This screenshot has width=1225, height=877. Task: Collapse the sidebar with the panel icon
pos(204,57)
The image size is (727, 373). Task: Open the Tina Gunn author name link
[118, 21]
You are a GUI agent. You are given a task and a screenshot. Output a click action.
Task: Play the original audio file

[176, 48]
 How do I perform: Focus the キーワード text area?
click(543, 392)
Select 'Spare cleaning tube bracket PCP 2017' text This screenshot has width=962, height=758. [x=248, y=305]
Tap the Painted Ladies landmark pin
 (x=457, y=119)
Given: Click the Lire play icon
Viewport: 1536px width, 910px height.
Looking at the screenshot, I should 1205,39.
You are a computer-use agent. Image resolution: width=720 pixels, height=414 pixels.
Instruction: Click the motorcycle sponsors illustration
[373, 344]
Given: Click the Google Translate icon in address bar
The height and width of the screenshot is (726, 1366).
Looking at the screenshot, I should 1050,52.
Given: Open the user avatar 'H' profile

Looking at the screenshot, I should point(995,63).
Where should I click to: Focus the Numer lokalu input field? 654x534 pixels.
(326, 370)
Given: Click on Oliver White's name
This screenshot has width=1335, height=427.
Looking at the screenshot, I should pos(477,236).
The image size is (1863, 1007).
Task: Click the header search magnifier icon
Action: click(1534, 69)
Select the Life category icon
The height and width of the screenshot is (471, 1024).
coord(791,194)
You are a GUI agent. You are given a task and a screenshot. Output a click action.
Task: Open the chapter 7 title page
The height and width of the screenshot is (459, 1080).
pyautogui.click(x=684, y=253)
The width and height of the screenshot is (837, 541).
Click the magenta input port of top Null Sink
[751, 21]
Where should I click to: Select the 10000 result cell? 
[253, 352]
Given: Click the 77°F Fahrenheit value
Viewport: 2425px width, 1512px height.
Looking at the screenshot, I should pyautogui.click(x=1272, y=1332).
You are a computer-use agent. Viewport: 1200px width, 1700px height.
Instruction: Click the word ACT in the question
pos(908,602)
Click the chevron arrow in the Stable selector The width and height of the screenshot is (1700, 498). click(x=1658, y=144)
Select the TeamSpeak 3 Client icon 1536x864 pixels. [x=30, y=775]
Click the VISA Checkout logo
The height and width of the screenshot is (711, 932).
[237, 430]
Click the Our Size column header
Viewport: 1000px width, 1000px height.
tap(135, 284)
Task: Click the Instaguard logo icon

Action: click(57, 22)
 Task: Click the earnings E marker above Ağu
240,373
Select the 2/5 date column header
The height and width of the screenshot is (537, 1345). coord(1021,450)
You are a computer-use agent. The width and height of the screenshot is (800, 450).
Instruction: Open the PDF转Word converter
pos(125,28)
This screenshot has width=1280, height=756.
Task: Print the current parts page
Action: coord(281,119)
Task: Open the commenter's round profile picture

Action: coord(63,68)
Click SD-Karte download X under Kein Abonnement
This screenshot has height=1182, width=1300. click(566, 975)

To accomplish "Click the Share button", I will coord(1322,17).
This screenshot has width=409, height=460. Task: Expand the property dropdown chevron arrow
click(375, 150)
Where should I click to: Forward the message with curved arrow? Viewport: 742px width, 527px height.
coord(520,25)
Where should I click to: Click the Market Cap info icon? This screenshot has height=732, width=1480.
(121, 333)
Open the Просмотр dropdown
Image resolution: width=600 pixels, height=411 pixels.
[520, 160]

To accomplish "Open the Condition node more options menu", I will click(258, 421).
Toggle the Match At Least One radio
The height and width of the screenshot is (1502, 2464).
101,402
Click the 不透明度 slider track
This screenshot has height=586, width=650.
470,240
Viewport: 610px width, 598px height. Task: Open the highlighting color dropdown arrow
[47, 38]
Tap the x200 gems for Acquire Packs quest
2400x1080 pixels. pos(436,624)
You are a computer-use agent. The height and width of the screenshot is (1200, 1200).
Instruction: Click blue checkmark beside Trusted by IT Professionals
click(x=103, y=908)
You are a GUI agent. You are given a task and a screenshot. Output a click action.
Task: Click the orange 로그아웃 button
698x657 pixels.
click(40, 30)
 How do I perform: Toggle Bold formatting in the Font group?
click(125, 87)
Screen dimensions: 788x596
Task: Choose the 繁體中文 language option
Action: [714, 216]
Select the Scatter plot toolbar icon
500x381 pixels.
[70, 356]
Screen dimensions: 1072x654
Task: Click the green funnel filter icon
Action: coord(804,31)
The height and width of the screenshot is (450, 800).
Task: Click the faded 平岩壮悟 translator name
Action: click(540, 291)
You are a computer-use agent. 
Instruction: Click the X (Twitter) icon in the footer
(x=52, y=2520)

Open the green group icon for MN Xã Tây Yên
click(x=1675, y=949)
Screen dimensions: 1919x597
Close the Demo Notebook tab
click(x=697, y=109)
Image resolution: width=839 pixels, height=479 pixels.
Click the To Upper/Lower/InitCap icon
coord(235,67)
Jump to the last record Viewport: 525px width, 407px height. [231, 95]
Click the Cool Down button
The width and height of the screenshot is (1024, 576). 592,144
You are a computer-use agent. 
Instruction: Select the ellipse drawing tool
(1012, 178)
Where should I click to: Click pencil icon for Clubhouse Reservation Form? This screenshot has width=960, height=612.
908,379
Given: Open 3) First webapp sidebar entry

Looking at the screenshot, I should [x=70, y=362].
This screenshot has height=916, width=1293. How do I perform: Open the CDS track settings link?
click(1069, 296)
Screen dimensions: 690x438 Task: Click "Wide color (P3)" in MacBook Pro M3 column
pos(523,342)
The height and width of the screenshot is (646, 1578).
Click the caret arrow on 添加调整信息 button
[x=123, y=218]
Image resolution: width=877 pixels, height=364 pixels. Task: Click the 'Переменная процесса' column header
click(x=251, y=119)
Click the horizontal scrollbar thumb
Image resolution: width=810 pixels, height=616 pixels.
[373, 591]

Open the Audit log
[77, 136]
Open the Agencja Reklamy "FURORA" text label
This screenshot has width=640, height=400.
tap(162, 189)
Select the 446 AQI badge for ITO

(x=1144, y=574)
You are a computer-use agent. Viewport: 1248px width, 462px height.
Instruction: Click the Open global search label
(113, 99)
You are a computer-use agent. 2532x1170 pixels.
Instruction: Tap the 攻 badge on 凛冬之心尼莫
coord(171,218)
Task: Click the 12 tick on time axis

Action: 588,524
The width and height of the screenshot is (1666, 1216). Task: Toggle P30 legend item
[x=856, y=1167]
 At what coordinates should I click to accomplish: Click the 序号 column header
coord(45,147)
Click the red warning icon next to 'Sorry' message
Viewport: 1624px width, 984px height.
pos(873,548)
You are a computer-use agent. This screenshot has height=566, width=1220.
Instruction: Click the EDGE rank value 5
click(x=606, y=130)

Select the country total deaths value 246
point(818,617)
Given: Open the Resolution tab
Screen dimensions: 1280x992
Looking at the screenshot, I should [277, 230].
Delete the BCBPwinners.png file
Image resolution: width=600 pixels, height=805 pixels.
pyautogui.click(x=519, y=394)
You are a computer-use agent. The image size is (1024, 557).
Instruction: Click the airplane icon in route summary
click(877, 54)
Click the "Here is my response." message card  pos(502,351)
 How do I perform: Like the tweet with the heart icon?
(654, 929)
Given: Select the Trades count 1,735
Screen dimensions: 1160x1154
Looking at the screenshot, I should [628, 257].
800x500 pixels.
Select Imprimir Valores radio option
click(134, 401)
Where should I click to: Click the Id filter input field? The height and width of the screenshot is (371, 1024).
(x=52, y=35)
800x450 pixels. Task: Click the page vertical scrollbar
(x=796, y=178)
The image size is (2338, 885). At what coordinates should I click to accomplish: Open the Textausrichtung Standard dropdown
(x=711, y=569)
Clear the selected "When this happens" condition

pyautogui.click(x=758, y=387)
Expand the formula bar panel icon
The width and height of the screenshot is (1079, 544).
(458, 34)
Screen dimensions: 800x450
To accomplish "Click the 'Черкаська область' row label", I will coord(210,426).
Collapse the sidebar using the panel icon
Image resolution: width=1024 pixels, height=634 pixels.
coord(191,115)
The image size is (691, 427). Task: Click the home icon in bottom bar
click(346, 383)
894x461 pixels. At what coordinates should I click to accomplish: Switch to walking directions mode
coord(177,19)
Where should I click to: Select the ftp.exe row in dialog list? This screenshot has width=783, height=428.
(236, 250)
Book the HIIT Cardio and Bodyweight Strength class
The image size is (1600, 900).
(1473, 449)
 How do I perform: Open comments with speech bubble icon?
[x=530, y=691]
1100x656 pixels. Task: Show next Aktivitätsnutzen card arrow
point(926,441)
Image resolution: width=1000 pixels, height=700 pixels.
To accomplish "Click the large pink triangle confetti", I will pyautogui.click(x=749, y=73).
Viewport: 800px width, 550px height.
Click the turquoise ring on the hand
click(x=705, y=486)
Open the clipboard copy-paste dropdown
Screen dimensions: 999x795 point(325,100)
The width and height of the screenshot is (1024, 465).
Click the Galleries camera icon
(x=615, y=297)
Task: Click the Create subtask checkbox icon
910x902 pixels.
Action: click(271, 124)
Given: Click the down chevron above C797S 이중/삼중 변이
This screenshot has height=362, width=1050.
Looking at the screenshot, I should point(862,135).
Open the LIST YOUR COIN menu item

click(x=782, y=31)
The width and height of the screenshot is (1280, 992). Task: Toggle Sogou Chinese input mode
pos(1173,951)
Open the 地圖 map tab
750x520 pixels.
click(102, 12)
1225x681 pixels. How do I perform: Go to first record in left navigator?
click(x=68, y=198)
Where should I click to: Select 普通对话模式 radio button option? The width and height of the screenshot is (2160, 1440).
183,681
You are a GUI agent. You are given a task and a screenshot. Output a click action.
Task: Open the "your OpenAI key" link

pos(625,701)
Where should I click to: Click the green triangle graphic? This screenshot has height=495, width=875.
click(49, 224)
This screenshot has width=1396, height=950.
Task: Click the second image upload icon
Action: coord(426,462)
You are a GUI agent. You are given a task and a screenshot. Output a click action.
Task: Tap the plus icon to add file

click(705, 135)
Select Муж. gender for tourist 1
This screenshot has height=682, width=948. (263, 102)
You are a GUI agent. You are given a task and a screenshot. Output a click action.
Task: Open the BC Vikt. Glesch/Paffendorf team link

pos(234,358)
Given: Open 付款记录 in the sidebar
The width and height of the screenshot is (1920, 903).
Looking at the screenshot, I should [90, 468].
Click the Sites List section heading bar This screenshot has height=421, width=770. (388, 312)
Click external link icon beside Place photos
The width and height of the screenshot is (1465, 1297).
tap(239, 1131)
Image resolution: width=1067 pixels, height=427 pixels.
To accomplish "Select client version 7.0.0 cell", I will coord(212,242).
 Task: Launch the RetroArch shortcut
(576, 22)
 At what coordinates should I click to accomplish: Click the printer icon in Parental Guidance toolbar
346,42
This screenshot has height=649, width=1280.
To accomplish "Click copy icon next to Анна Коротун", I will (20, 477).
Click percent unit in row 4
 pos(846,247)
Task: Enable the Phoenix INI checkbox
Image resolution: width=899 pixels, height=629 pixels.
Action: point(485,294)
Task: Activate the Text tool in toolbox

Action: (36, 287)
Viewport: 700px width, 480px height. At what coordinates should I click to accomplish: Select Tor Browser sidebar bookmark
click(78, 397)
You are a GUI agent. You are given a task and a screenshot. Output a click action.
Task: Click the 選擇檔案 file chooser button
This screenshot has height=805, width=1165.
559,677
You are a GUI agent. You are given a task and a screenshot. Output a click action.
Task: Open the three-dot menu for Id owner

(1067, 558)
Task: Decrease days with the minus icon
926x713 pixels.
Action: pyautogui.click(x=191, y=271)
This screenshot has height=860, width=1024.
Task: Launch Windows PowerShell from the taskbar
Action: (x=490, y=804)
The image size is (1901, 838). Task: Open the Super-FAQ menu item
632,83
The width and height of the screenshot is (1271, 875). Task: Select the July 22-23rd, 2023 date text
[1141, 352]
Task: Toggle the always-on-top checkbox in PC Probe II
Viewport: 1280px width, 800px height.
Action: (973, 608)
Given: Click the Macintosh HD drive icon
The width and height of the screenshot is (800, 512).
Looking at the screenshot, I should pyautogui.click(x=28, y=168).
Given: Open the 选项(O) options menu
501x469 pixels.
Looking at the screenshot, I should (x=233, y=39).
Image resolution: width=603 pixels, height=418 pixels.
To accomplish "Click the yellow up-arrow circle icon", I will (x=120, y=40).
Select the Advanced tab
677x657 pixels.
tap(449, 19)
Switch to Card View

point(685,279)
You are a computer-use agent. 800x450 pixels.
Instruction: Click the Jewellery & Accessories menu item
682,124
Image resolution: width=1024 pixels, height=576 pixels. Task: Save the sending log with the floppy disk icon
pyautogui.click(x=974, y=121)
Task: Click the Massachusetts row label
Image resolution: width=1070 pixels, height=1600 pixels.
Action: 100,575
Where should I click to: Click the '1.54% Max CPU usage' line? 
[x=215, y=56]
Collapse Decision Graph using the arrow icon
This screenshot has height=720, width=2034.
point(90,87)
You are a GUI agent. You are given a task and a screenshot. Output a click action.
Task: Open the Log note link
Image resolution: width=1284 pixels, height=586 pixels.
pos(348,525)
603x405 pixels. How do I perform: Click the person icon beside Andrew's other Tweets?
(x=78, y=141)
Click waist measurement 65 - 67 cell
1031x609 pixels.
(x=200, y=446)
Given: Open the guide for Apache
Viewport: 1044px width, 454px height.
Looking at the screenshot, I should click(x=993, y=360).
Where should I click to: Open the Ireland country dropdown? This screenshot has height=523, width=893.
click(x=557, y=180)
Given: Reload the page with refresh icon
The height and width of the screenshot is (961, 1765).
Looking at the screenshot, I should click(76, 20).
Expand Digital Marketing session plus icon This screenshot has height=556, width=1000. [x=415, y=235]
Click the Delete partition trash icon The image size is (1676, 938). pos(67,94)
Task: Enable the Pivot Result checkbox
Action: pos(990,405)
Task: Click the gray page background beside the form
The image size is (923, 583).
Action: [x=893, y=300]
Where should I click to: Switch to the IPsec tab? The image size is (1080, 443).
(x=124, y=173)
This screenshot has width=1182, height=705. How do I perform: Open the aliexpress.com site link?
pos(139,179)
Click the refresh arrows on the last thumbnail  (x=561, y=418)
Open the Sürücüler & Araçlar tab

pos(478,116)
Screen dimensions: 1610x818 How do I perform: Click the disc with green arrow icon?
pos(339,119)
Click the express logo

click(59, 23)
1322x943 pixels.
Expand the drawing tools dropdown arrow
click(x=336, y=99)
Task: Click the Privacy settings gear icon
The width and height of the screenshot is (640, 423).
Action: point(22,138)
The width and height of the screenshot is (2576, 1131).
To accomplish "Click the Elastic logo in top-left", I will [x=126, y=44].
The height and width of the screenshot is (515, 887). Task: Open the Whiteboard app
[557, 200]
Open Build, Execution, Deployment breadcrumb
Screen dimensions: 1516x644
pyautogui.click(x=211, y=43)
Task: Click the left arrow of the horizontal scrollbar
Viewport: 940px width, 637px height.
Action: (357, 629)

WHAT YOU SHOULD DO: Start at the line holding "The height and width of the screenshot is (515, 887)." and retype each line through the end of the material above, both included.

ANSWER AREA:
The height and width of the screenshot is (515, 887). Task: Open the Whiteboard app
[557, 200]
Open Build, Execution, Deployment breadcrumb
Screen dimensions: 1516x644
pyautogui.click(x=211, y=43)
Task: Click the left arrow of the horizontal scrollbar
Viewport: 940px width, 637px height.
Action: (357, 629)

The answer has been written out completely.